Dostoyevski’nin öngördüğü olası sonuçlar bizim şu an yaşadıklarımızdır. Biz Tanrı rolünü yeteri kadar oynadık! İster kendimizi evrenin hâkimi ilan edişimizde olsun, ister bilgi arayışımızı, sonuçlarını ve etkilerini hiç düşünmeden ileri götürüşlerimizde İster ben merkezli kainatımızda “ötekileri”, kullanılması ve hükmedilmesi gereken basit nesneler hâline getirişimizde
Yeryüzü artık tamamen hem insan atıkları hem de atık insanlar ile doldu.
İnançların gerçek olup olmadığı, ona inananların dışında bir sorudur.

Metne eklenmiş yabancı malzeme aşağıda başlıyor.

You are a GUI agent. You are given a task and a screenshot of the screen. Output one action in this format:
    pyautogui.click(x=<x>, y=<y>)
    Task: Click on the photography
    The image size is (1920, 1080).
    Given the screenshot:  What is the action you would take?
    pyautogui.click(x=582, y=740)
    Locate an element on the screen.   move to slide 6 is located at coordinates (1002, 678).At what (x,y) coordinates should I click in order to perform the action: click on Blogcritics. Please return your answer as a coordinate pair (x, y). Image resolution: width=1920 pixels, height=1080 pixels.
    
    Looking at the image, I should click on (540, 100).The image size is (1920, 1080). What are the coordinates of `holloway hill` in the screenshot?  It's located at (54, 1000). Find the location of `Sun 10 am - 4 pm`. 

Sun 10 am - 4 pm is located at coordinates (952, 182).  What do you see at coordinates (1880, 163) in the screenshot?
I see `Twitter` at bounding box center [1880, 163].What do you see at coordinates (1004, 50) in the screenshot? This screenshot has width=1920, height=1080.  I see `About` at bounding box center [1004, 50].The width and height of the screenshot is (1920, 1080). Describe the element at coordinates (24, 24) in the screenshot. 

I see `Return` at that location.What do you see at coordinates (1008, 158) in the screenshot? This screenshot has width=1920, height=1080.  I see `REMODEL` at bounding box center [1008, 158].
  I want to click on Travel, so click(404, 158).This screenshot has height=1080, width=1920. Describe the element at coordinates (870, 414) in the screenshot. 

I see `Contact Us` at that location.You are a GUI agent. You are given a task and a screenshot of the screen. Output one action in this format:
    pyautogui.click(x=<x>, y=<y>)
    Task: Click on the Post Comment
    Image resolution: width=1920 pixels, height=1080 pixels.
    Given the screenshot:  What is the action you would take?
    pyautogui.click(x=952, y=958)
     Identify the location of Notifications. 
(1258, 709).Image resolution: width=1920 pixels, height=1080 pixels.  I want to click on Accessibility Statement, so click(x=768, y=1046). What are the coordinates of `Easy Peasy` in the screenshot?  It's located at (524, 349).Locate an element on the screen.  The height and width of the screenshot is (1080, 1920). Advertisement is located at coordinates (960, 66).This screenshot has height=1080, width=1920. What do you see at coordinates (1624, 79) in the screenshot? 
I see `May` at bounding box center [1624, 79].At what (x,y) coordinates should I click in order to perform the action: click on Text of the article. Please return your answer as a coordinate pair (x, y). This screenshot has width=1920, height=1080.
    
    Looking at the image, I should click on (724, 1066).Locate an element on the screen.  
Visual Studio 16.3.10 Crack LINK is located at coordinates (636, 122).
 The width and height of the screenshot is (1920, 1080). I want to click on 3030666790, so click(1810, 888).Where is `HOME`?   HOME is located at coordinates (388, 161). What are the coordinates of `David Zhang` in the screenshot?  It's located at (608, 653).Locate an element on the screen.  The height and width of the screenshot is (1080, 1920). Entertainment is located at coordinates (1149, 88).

Yani demokrasi idealinin gerçekliği, sadece o idealin tartışılması ile doğru veya yanlış bulunabilir. Parlamentoları dolduran, güç, para ve ün peşinde olan politikacıların yaşamı o idealin eleştirisi değil, onu kendi çıkarları için kullananların eleştirisidir.
New York Üniversitesi’nde psikoloji profesörü olan Paul Vitz, The Faith of the Fatherless (Babasızın İmanı) adlı kitabında birçok ünlü ateistin hayatlarında köklü baba sorunları olduğuna dikkat çeker. Vitz’e göre bir çocuğunun babasına olan sevgisini ve saygısını kaybetmesinin üç yolu vardır.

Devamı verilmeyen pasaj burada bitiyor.